Copy the listing below word for word, omitting the pictures.

── Dataset records

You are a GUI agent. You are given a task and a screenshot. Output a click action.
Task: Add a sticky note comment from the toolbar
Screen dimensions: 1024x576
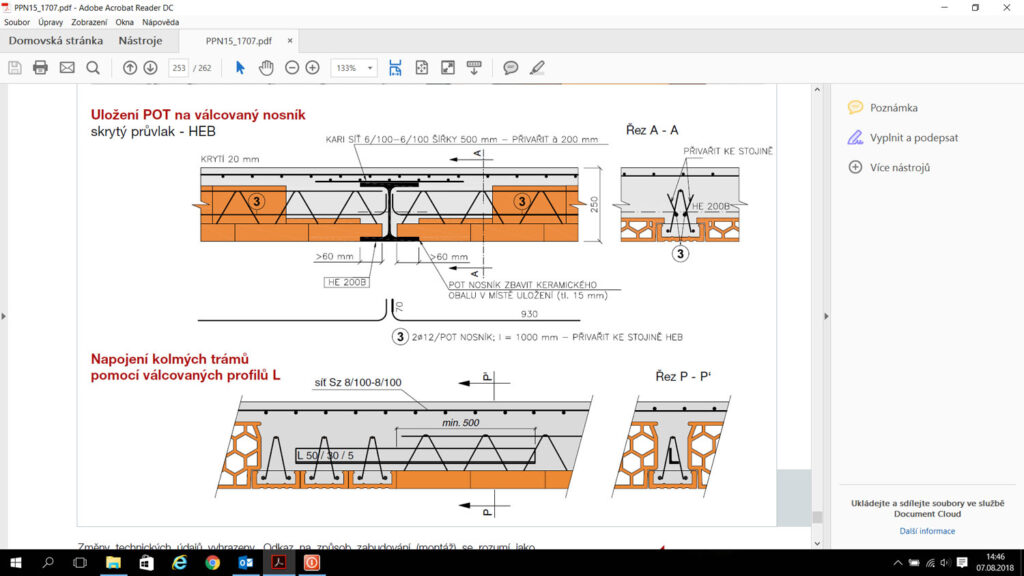tap(511, 67)
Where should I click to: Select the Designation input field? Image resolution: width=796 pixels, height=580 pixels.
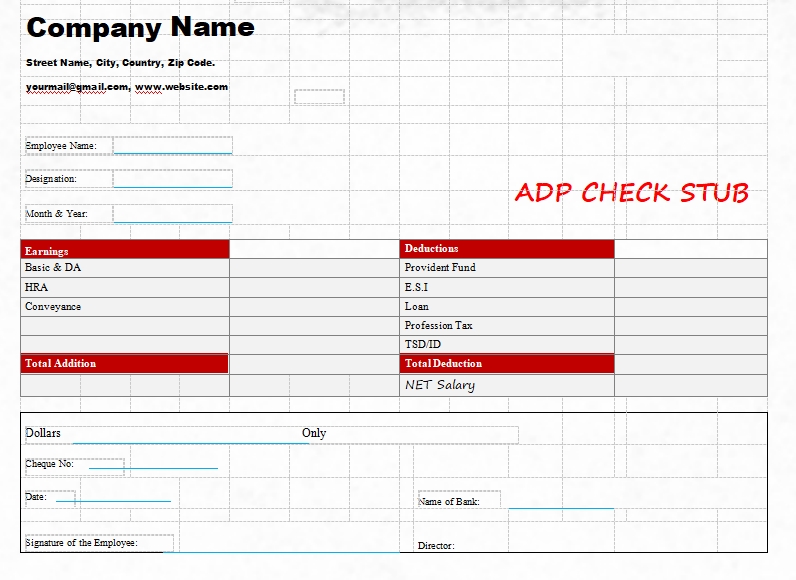pos(172,179)
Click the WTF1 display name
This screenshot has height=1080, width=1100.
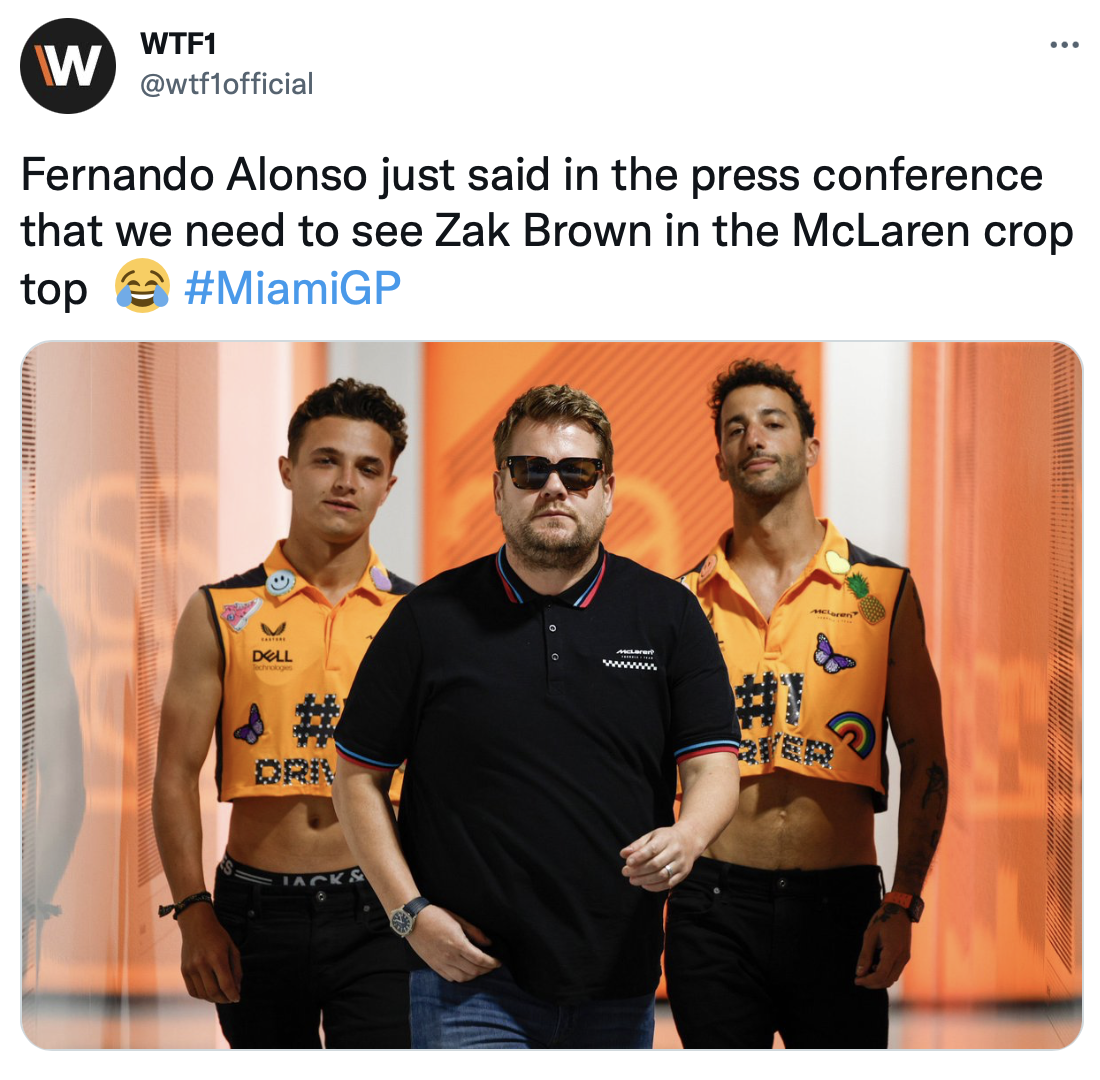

────

Exercise output:
You are a GUI agent. You are given a task and a screenshot. Output a click action.
Task: Add a sticky note comment from the toolbar
Screen dimensions: 1024x576
tap(511, 67)
Where should I click to: Select the Designation input field? Image resolution: width=796 pixels, height=580 pixels.
pos(172,179)
Click the WTF1 display name
This screenshot has height=1080, width=1100.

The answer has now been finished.